▶ About this task: Search the records below for the word "circle". Pull out each line that has it.
================
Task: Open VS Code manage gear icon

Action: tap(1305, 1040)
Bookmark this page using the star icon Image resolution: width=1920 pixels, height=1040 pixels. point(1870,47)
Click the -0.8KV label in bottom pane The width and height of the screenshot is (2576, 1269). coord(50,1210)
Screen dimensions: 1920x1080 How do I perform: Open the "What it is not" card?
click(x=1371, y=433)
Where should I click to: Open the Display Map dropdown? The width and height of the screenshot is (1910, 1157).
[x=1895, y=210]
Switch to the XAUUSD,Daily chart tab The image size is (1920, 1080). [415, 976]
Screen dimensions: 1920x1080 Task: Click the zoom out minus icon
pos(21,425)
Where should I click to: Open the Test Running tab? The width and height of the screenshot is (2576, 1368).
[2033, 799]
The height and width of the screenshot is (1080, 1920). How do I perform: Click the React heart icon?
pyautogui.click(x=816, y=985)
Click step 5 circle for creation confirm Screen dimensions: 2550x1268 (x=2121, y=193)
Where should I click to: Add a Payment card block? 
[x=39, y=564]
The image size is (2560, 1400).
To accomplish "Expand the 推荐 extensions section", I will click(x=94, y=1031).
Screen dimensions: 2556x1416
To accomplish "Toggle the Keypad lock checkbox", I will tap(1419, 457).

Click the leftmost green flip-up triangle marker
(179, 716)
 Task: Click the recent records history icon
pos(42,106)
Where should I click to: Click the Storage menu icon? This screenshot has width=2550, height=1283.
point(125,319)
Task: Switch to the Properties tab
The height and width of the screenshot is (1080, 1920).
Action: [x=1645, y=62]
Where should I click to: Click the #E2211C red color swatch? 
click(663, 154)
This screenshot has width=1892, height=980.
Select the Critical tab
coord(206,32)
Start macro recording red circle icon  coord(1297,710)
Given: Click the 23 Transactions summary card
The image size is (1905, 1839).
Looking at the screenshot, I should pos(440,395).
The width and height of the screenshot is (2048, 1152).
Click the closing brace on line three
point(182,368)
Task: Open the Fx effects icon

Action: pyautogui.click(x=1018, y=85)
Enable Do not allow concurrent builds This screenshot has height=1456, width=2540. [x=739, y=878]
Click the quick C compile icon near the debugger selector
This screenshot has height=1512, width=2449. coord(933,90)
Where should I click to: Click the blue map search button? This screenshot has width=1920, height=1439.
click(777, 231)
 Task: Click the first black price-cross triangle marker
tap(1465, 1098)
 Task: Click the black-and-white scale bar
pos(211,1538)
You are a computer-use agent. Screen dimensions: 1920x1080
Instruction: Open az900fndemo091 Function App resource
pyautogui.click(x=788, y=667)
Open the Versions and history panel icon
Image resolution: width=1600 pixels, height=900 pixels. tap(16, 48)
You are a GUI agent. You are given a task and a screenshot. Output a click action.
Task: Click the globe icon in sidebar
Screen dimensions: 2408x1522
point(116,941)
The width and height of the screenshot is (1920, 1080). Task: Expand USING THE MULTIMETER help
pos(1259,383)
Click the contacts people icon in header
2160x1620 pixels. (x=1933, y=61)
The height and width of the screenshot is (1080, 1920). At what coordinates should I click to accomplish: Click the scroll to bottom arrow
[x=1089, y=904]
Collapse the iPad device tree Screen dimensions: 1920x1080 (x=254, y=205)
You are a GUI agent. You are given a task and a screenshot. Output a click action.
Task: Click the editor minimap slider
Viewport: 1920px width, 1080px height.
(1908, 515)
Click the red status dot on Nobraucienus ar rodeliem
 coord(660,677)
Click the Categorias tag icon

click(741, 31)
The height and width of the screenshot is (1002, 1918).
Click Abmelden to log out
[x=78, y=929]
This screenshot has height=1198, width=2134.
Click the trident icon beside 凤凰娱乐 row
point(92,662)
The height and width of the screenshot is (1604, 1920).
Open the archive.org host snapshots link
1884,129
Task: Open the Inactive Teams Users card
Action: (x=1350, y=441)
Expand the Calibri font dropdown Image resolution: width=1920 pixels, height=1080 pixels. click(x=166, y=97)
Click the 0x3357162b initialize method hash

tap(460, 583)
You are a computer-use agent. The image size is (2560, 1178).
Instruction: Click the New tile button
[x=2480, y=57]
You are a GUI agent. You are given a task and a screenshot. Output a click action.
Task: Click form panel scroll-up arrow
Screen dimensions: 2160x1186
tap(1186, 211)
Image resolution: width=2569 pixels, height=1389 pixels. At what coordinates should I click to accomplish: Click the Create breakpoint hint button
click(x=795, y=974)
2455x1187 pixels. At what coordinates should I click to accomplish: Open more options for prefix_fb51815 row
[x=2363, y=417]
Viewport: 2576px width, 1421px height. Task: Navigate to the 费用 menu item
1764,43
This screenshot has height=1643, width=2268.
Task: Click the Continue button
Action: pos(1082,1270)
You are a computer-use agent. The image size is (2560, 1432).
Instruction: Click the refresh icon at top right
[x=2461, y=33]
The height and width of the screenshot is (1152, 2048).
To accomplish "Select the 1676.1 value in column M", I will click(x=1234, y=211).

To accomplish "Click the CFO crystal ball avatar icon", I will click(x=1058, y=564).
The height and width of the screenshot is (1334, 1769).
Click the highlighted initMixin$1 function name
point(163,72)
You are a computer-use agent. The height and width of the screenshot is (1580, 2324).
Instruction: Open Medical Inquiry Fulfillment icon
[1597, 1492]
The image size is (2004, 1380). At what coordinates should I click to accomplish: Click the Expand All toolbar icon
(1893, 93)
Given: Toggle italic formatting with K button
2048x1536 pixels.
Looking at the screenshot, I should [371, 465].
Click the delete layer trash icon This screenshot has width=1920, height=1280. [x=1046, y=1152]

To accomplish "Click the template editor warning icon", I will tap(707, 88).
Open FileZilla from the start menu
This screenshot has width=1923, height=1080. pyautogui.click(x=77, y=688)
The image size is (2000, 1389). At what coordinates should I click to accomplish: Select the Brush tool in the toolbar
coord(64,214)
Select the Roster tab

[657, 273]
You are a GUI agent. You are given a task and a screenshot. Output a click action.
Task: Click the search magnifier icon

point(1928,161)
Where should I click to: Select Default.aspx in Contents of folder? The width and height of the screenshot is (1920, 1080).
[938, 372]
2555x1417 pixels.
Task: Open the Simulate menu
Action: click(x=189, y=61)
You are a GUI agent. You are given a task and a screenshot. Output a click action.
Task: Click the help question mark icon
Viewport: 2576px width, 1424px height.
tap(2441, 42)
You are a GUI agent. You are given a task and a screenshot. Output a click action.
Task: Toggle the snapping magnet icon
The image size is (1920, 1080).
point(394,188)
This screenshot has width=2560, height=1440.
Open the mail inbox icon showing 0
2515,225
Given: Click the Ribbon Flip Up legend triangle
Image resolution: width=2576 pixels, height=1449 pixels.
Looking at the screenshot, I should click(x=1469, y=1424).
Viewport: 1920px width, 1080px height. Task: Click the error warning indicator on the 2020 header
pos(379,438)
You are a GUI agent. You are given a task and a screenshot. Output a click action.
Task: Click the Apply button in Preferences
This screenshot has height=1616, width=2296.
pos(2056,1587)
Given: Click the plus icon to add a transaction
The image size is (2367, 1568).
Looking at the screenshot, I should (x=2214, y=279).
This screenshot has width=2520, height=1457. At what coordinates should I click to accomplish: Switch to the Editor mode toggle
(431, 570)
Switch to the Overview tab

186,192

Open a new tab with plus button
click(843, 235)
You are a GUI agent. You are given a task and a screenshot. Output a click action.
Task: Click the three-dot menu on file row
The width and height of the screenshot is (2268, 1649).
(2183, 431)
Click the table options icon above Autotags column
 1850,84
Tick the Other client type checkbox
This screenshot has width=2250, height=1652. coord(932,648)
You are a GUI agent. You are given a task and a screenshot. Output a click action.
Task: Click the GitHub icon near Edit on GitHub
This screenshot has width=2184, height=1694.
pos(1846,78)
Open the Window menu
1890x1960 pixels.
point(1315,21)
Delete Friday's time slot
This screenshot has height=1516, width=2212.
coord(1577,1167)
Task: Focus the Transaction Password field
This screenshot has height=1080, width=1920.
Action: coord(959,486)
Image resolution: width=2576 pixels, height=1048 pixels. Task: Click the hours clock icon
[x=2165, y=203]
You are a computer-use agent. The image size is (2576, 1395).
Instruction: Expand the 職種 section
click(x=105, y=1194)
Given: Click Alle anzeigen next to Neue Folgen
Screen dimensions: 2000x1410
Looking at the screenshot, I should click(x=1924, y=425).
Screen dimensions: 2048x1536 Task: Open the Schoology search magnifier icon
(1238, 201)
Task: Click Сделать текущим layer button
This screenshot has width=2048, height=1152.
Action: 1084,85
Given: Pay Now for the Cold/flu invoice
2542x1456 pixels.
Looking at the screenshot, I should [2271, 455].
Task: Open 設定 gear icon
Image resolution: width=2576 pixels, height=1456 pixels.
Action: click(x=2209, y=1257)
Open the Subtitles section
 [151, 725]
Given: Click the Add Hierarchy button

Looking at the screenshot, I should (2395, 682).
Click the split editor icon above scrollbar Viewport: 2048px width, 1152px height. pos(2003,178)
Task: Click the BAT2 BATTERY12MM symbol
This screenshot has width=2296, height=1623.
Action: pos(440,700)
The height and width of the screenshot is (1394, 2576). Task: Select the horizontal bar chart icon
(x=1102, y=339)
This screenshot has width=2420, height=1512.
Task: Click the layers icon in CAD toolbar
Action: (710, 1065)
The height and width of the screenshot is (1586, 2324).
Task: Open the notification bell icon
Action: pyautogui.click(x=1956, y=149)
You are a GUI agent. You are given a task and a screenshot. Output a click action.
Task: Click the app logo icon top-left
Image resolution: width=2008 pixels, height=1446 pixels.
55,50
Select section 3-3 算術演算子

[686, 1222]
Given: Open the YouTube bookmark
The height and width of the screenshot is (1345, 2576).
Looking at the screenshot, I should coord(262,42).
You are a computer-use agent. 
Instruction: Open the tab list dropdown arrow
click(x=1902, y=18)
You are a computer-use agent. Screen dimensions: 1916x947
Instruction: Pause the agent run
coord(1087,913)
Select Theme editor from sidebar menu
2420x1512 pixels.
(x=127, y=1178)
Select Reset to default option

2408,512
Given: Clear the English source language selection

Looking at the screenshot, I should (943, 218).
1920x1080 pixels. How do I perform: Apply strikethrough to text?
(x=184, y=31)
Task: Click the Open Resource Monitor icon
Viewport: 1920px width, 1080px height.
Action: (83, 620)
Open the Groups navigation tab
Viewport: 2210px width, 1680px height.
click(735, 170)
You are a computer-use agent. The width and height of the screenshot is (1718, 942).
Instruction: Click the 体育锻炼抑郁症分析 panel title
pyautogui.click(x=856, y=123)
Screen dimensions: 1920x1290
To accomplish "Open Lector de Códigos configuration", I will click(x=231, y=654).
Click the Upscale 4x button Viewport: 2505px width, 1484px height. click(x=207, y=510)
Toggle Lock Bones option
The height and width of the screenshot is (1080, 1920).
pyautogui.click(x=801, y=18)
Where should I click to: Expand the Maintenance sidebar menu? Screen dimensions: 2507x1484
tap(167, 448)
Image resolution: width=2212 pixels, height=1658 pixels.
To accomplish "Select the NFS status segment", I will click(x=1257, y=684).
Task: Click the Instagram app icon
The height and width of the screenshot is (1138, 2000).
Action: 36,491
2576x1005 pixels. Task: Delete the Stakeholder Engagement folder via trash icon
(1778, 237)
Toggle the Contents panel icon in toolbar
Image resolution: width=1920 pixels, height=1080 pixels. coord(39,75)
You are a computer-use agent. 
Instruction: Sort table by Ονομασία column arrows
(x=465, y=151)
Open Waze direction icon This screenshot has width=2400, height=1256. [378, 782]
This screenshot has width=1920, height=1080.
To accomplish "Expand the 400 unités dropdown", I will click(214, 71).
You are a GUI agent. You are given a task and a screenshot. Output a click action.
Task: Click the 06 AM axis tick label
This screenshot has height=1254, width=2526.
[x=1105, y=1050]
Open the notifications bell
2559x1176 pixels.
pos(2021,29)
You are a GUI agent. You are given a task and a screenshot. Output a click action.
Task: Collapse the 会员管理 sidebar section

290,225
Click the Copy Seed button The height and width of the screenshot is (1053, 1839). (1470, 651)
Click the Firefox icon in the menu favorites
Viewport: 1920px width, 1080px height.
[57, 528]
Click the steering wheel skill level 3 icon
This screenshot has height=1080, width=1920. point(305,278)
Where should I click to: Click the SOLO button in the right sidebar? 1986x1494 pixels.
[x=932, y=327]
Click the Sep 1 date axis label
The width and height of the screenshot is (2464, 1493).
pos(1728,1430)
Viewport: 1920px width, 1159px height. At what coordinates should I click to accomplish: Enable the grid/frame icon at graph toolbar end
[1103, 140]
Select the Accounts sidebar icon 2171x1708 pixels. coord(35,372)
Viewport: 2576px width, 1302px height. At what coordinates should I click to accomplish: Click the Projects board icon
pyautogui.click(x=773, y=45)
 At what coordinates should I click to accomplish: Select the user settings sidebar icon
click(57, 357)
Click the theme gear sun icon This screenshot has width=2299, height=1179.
================
▶ Result:
Click step 5 circle for creation confirm Screen dimensions: 2550x1268 (x=2121, y=193)
Start macro recording red circle icon  coord(1297,710)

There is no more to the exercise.